■ ABOUT THIS TASK:
Output the full set of records exactly.

*** RECORDS FOR THE TASK ***

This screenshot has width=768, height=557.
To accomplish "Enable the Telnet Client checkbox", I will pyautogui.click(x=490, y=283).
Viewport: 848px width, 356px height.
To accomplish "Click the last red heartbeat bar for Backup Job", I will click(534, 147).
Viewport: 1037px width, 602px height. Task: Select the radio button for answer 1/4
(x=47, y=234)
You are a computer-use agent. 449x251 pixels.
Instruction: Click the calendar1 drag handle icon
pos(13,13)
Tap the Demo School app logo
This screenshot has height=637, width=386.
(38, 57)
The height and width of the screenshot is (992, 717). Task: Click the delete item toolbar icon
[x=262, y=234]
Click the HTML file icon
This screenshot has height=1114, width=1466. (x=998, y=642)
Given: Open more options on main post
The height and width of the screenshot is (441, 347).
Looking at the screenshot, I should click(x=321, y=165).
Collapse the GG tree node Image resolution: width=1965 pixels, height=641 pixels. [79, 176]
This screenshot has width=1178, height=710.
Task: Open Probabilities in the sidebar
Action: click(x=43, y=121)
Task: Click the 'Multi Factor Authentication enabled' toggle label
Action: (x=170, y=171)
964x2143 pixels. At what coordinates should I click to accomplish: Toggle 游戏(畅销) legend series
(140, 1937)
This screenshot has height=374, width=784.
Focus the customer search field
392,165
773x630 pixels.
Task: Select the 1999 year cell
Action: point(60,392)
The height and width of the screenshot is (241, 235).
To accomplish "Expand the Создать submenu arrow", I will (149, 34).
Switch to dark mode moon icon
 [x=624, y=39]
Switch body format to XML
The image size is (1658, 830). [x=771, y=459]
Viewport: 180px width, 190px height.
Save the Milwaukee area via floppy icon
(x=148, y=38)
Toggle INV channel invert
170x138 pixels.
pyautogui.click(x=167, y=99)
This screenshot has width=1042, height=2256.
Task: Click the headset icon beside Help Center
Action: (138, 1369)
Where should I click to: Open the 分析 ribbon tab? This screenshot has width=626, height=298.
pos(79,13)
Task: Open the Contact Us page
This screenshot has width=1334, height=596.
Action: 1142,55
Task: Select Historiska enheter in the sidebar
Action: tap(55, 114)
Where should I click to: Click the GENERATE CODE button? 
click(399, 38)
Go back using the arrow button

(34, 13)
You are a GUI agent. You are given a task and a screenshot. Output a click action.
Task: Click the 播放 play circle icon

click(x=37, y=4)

*** End of RECORDS FOR THE TASK ***

■ SOLUTION FOR THIS PROBLEM:
This screenshot has width=768, height=557.
To accomplish "Enable the Telnet Client checkbox", I will pyautogui.click(x=490, y=283).
Viewport: 848px width, 356px height.
To accomplish "Click the last red heartbeat bar for Backup Job", I will click(534, 147).
Viewport: 1037px width, 602px height. Task: Select the radio button for answer 1/4
(x=47, y=234)
You are a computer-use agent. 449x251 pixels.
Instruction: Click the calendar1 drag handle icon
pos(13,13)
Tap the Demo School app logo
This screenshot has height=637, width=386.
(38, 57)
The height and width of the screenshot is (992, 717). Task: Click the delete item toolbar icon
[x=262, y=234]
Click the HTML file icon
This screenshot has height=1114, width=1466. (x=998, y=642)
Given: Open more options on main post
The height and width of the screenshot is (441, 347).
Looking at the screenshot, I should click(x=321, y=165).
Collapse the GG tree node Image resolution: width=1965 pixels, height=641 pixels. [79, 176]
This screenshot has width=1178, height=710.
Task: Open Probabilities in the sidebar
Action: click(x=43, y=121)
Task: Click the 'Multi Factor Authentication enabled' toggle label
Action: (x=170, y=171)
964x2143 pixels. At what coordinates should I click to accomplish: Toggle 游戏(畅销) legend series
(140, 1937)
This screenshot has height=374, width=784.
Focus the customer search field
392,165
773x630 pixels.
Task: Select the 1999 year cell
Action: point(60,392)
The height and width of the screenshot is (241, 235).
To accomplish "Expand the Создать submenu arrow", I will (149, 34).
Switch to dark mode moon icon
 [x=624, y=39]
Switch body format to XML
The image size is (1658, 830). [x=771, y=459]
Viewport: 180px width, 190px height.
Save the Milwaukee area via floppy icon
(x=148, y=38)
Toggle INV channel invert
170x138 pixels.
pyautogui.click(x=167, y=99)
This screenshot has width=1042, height=2256.
Task: Click the headset icon beside Help Center
Action: (138, 1369)
Where should I click to: Open the 分析 ribbon tab? This screenshot has width=626, height=298.
pos(79,13)
Task: Open the Contact Us page
This screenshot has width=1334, height=596.
Action: 1142,55
Task: Select Historiska enheter in the sidebar
Action: tap(55, 114)
Where should I click to: Click the GENERATE CODE button? 
click(399, 38)
Go back using the arrow button

(34, 13)
You are a GUI agent. You are given a task and a screenshot. Output a click action.
Task: Click the 播放 play circle icon

click(x=37, y=4)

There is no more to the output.